S’adressant aux parlementaires européens, mercredi à Bruxelles, le premier ministre a déclaré que ces incertitudes économiques avaient percolé pendant des années, mais qu’elles étaient désormais alimentées par une inflation galopante dans le monde.

M. Trudeau a affirmé au Parlement européen que les frustrations économiques menaçaient la stabilité mondiale et alimentaient une profonde incertitude quant à l’avenir, mais aussi une profonde méfiance envers les gouvernements.

Le premier ministre a également soutenu que les démocraties sont confrontées à une nouvelle menace, venant du président russe Vladimir Poutine et de son invasion de l’Ukraine. Il a d’ailleurs qualifié cette invasion de violation du droit international, avec le ciblage et le meurtre de civils dans les hôpitaux et les immeubles résidentiels.

M. Trudeau a déclaré que cette guerre en Ukraine constituait une menace non seulement pour la sécurité de l’Europe, mais aussi pour celle des démocraties occidentales et du monde entier.

« L’attaque de Poutine contre l’Ukraine est une attaque contre les valeurs qui forment les piliers de toutes les démocraties, a-t-il dit. Nous avons la responsabilité de montrer aux gens pourquoi ces valeurs sont si importantes – pas seulement pour les Ukrainiens, mais pour nous tous.

« Nous devons nous réengager dans le travail de renforcement de nos démocraties et démontrer le leadership fondé sur les principes, auquel s’attendent les gens. »

Le « convoi de la liberté »

Le discours au Parlement européen intervient au premier jour d’un voyage éclair à Bruxelles, deuxième visite de M. Trudeau sur le continent ce mois-ci. C’est aussi le deuxième discours de M. Trudeau devant les parlementaires européens.

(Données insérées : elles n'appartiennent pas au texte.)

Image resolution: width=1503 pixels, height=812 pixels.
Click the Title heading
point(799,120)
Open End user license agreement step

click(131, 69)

Celui de 2017 se voulait un encouragement pour un continent encore sous le choc du vote britannique pour quitter l’Union européenne, un an plus tôt, au moment où les Américains choisissaient d’élire Donald Trump à la présidence.

M. Trudeau a d’ailleurs fait référence à ce discours d’il y a cinq ans, mercredi, soulignant qu’à l’époque, tout le monde dans la salle pouvait voir quelque chose se pointer à l’horizon qui menaçait l’ordre international.

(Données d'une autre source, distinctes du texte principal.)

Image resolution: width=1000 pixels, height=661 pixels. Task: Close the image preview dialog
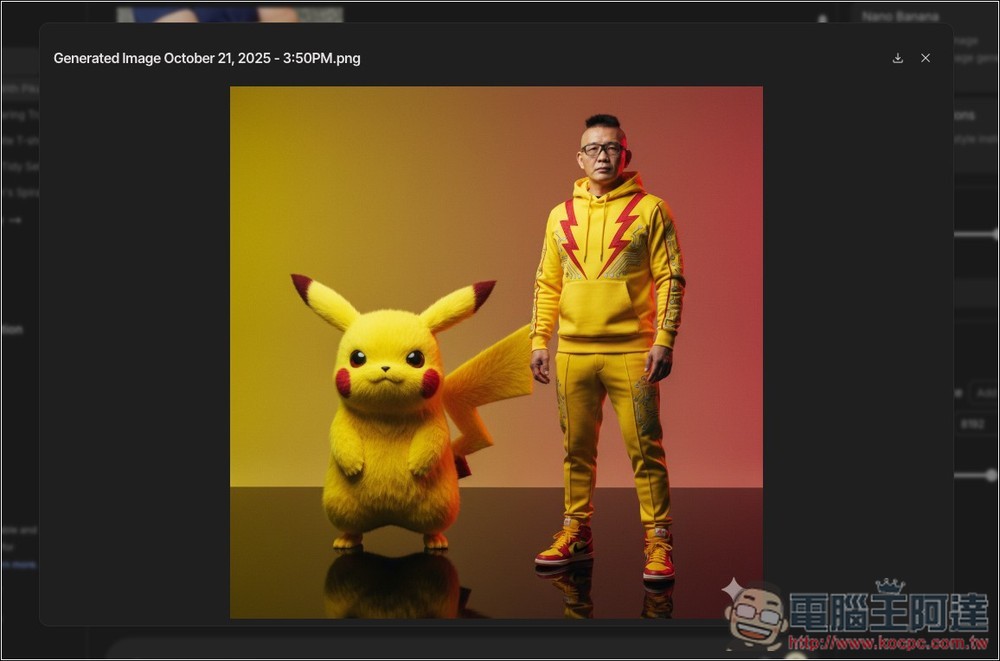tap(925, 58)
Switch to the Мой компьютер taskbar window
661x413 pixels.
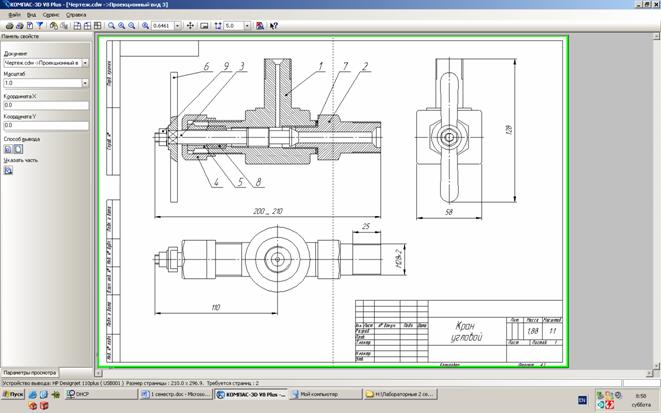coord(323,394)
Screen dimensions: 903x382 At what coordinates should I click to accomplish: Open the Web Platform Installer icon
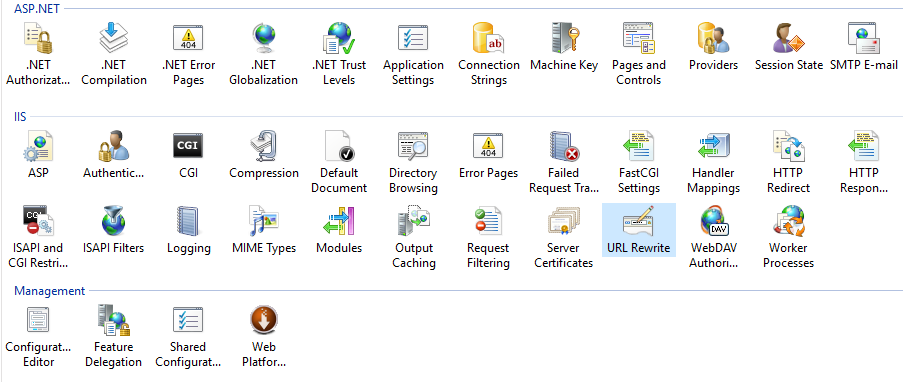coord(264,336)
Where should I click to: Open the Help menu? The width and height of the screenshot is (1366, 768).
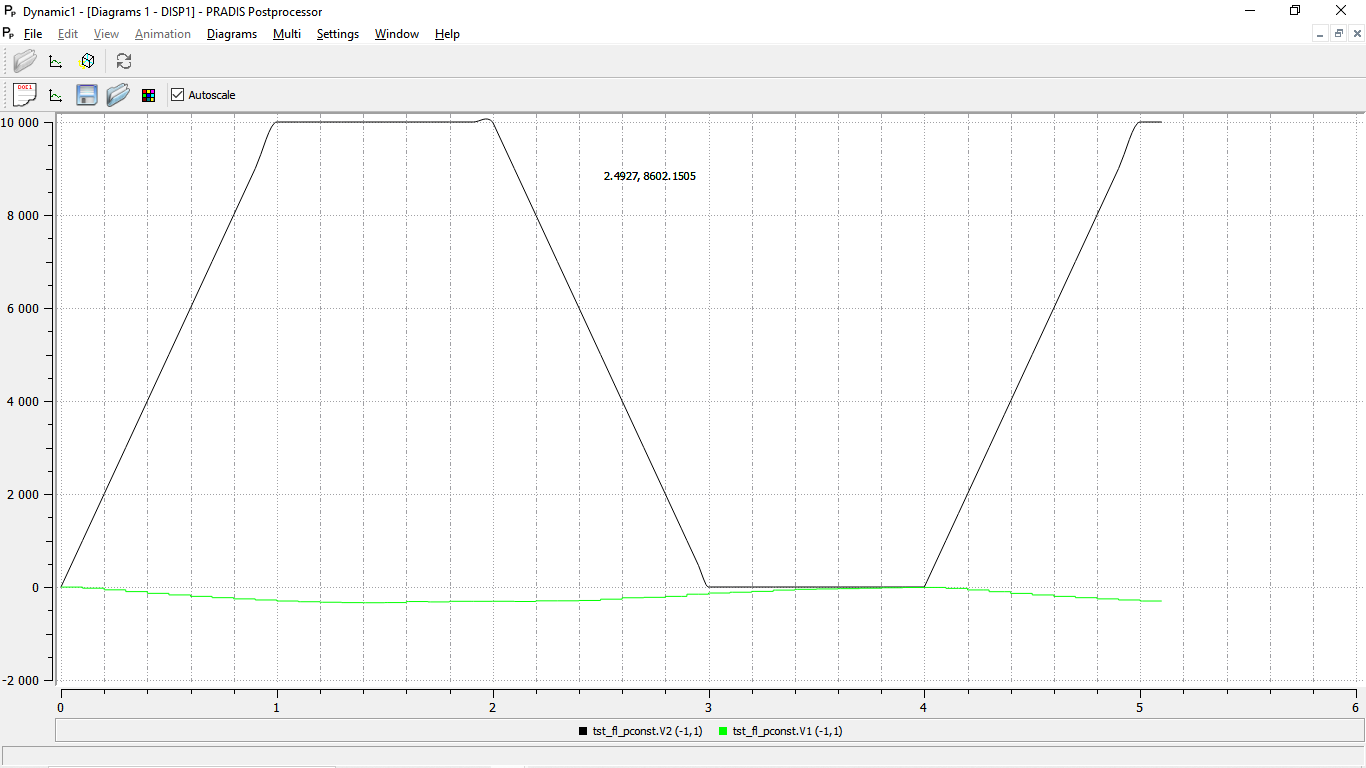point(447,34)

Il a ainsi évoqué dans son discours les manifestants qui ont paralysé les rues autour de la colline du Parlement, le mois dernier. Il a soutenu mercredi que les organisateurs du « convoi de la liberté » avaient utilisé les angoisses des citoyens pour retourner la population contre un système démocratique qui, selon lui, est pourtant le mieux adapté pour apaiser leurs préoccupations. M. Trudeau a fait valoir que les gouvernements peuvent et doivent jouer un rôle positif dans la vie des gens.

Aider à la transition énergétique

Sur le plan économique, l’invasion russe de l’Ukraine – qui, selon M. Trudeau, équivaut à des crimes de guerre alors que les forces russes ciblent des civils dans des hôpitaux et des immeubles résidentiels – a entraîné une flambée des prix mondiaux du pétrole et de l’essence.

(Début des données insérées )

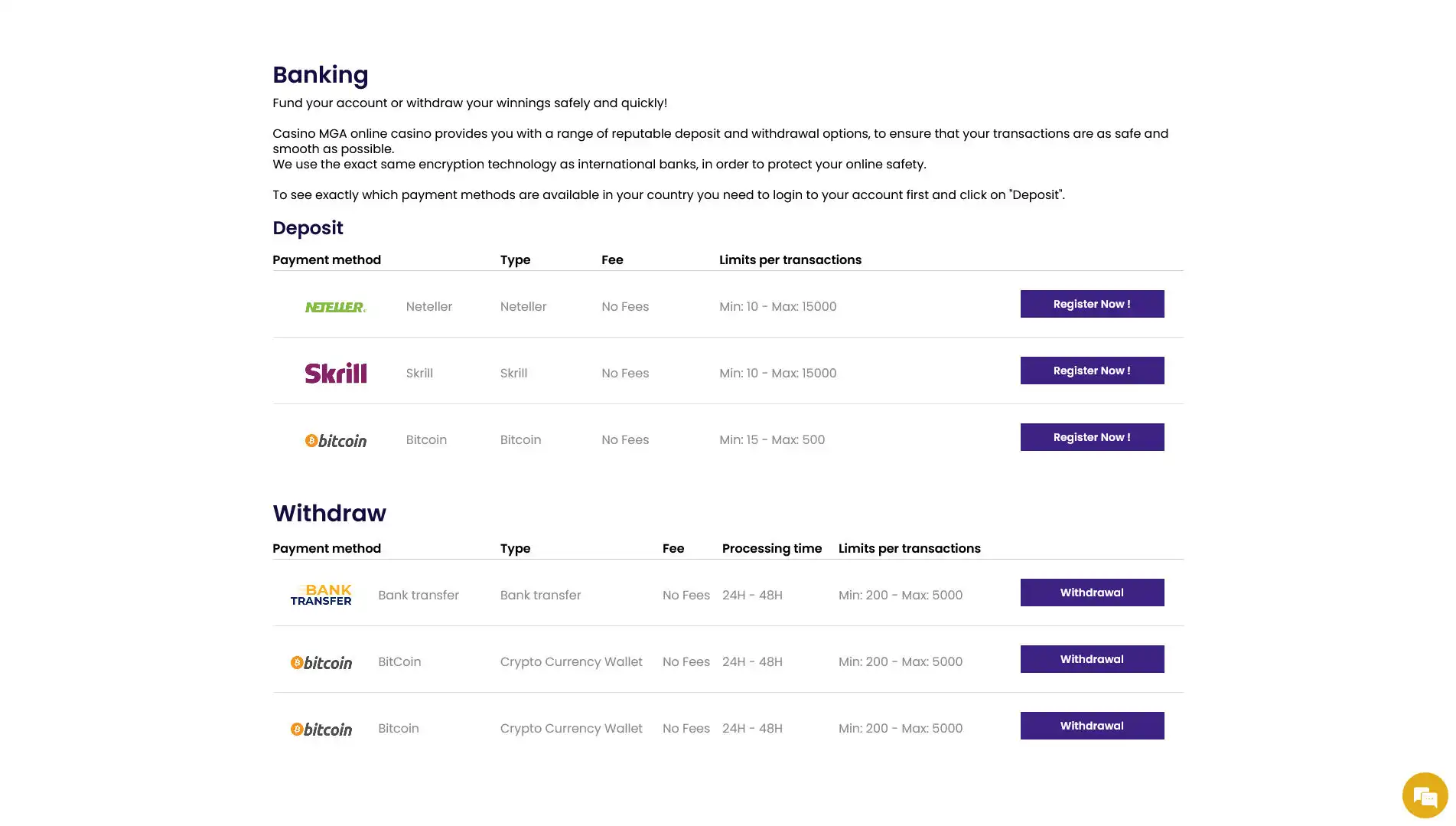Image resolution: width=1456 pixels, height=826 pixels.
Task: Click the Neteller logo icon
Action: [335, 307]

Cela a également fait grimper les prix alimentaires mondiaux parce que l’Ukraine est un exportateur important de blé, qui fournit le Programme alimentaire mondial des Nations Unies.

En réponse, l’Europe et le Canada ont convenu d’offrir une aide alimentaire directe et d’augmenter l’approvisionnement en produits agricoles en général, a déclaré la présidente de la Commission européenne, Ursula von der Leyen.

L’Europe se tourne également vers le Canada pour le pétrole et le gaz dans le cadre d’un plan visant à aider le continent à mettre fin à sa dépendance aux combustibles fossiles russes.

Lors d’un discours avant un dîner de travail avec Mme von der Leyen, M. Trudeau a déclaré que le Canada est déterminé à continuer de montrer la voie vers la carboneutralité, « en décarbonant autant que possible ».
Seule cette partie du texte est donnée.